=== 本文抜粋 ===
—————
主にInstagramで妊娠、出産、子育てに関するエッセイ漫画を描いている、 3歳の女の子、メメちゃんのママ、まろさん(@maromrt)。かわいいタッチで実体験を描いた漫画は、読者の癒やしであり、まろさんの悩みは多くの共感も得ていて、Instagramのフォロワーは3.9万人(2023年9月20日時点)を数える。
■娘が母乳しか飲まない…しかも授乳中は自分の奥歯に強烈な痛みが
「謎の痛みで救急外来に駆け込んだ話」は、産後5カ月のときにおそわれた、病名もわからない謎の痛みについて、発生から治療内容などを描いたもの。
「辛かったこと、不安だったこと、痛かったこと、いろんなことを思い出しながら描いています」とコメント欄に書いていた、まろさん。そこまでして描いたのは「なかなかない経験だったと感じたことと、この経験が自分の育児と切っても切り離せないものだったからです。もしかしたら同じような痛みや悩み、当時私が感じていたような不安を抱えているお母さんやお父さんがいるかもしれない、 そういう方々に読んでもらえたらうれしいな」という思いだったとか。
「謎の痛み」とは、ひどい歯痛。
話は、娘のメメちゃんが2カ月になったころから始まる。母乳は飲むが、ミルクを飲まなくなくなったのだ。
まろさんがあまり母乳が出ないタイプだったために、飲む量について悩んでいたところ、メメちゃんの3カ月検診で、栄養が足りていないことを指摘される。そのため、ミルクのメーカーを変えるなど、なんとかたくさん飲んでもらえるように努力をするが、なかなかうまくいかない。メメちゃんの体への影響や、周りにどのように思われているかなど心配が尽きない毎日。
—————
=== 提供資料 ===
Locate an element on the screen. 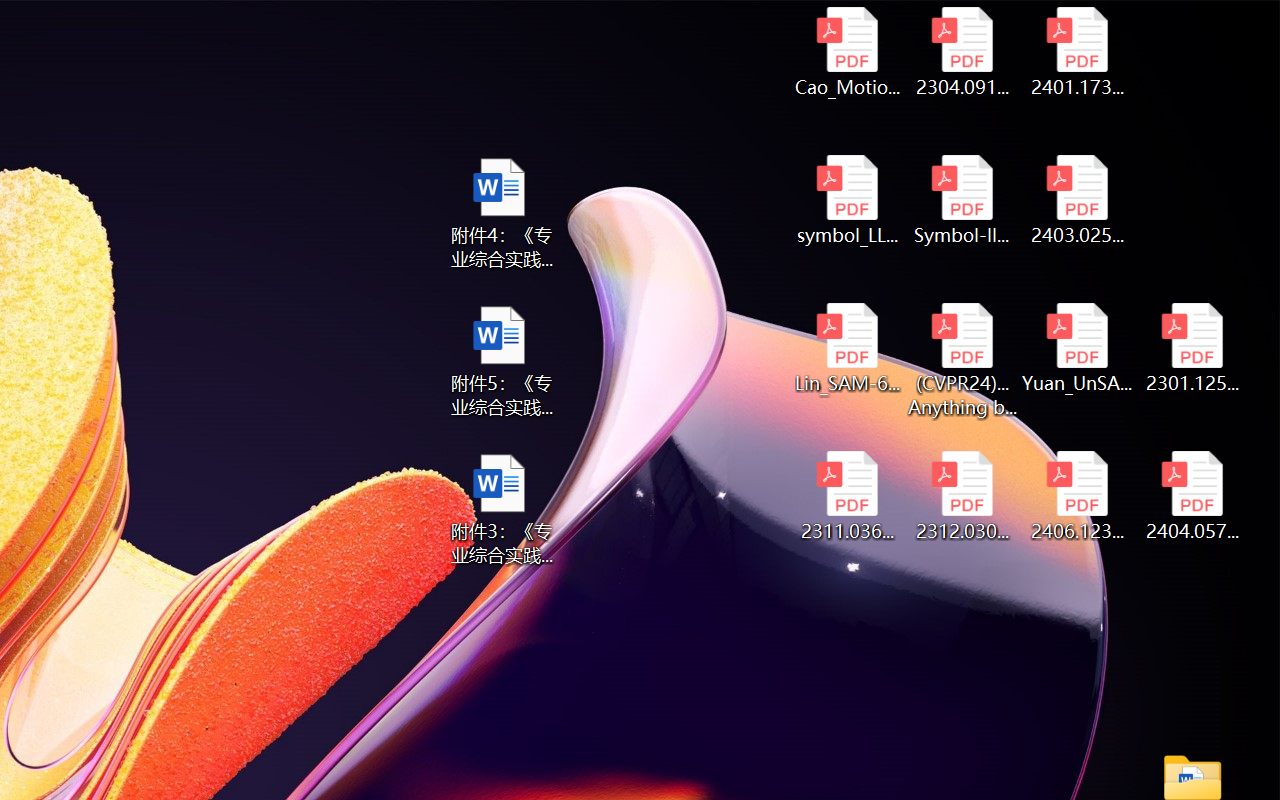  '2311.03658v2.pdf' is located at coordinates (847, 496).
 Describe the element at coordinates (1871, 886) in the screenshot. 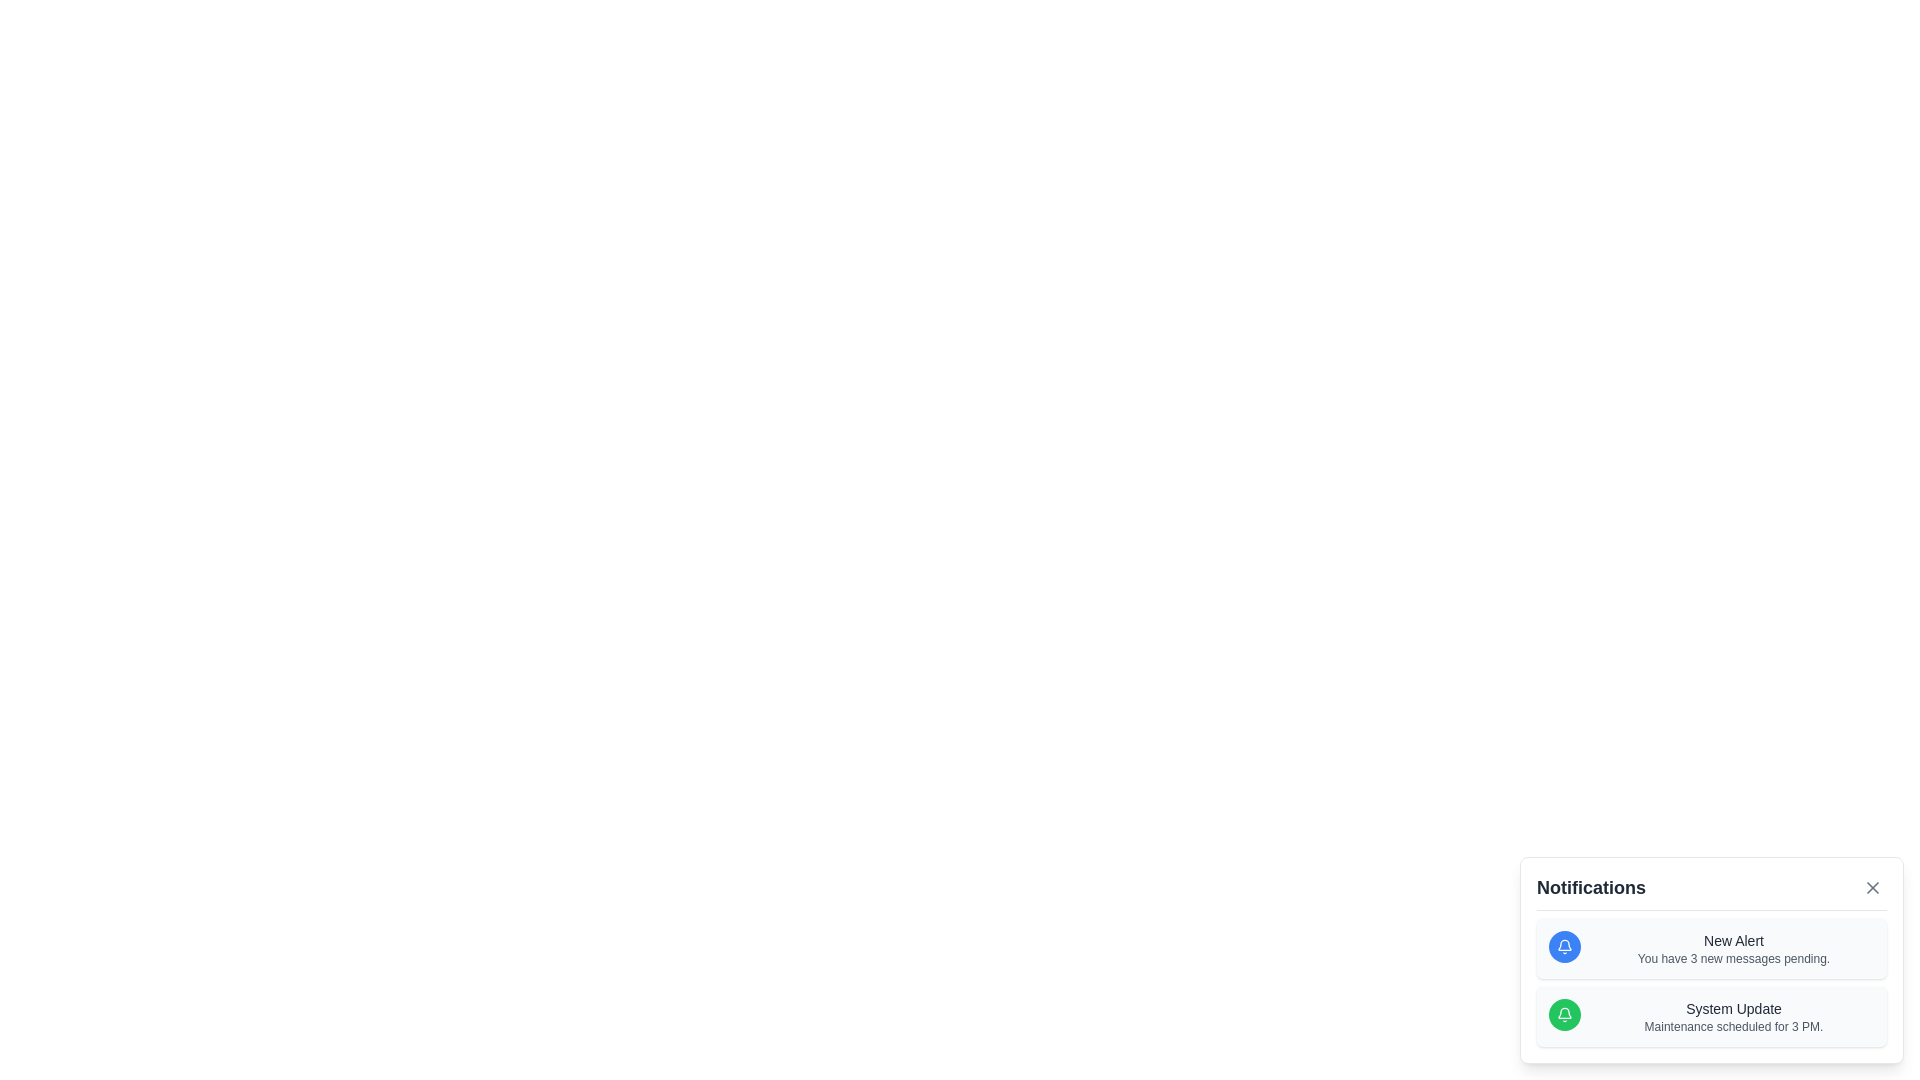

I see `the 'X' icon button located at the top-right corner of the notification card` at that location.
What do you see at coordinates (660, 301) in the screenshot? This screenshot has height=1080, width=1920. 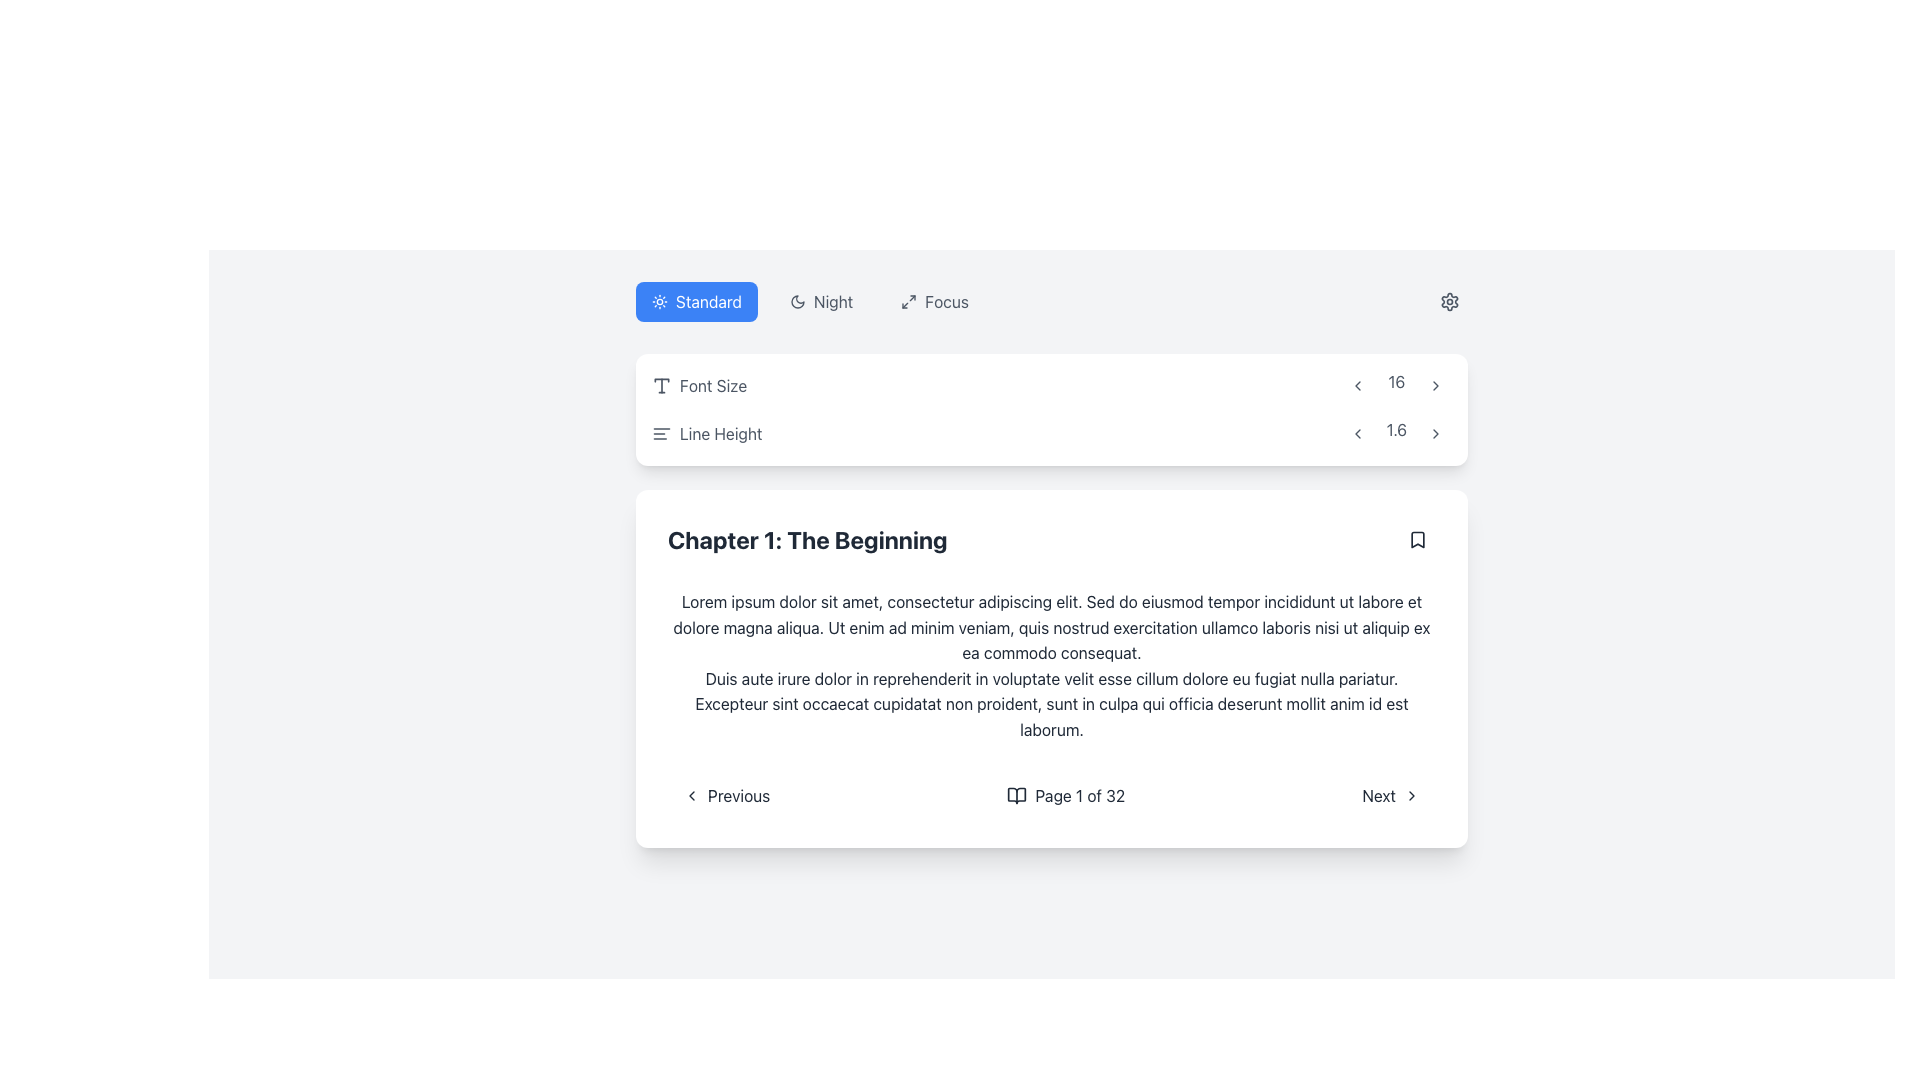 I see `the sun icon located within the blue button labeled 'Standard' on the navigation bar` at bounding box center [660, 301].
—————
本文に基づいて、次の問いに答えてください。
1. まろさんのInstagramのフォロワー数は、いつの時点で何人と書かれていますか。
2. 「謎の痛み」とは具体的に何でしたか。
3. メメちゃんの栄養が足りていないと指摘されたのは、何の場でしたか。
上の資料は参照しなくてかまいません。

1. 2023年9月20日時点で3.9万人です。
2. ひどい歯痛です。
3. メメちゃんの3カ月検診です。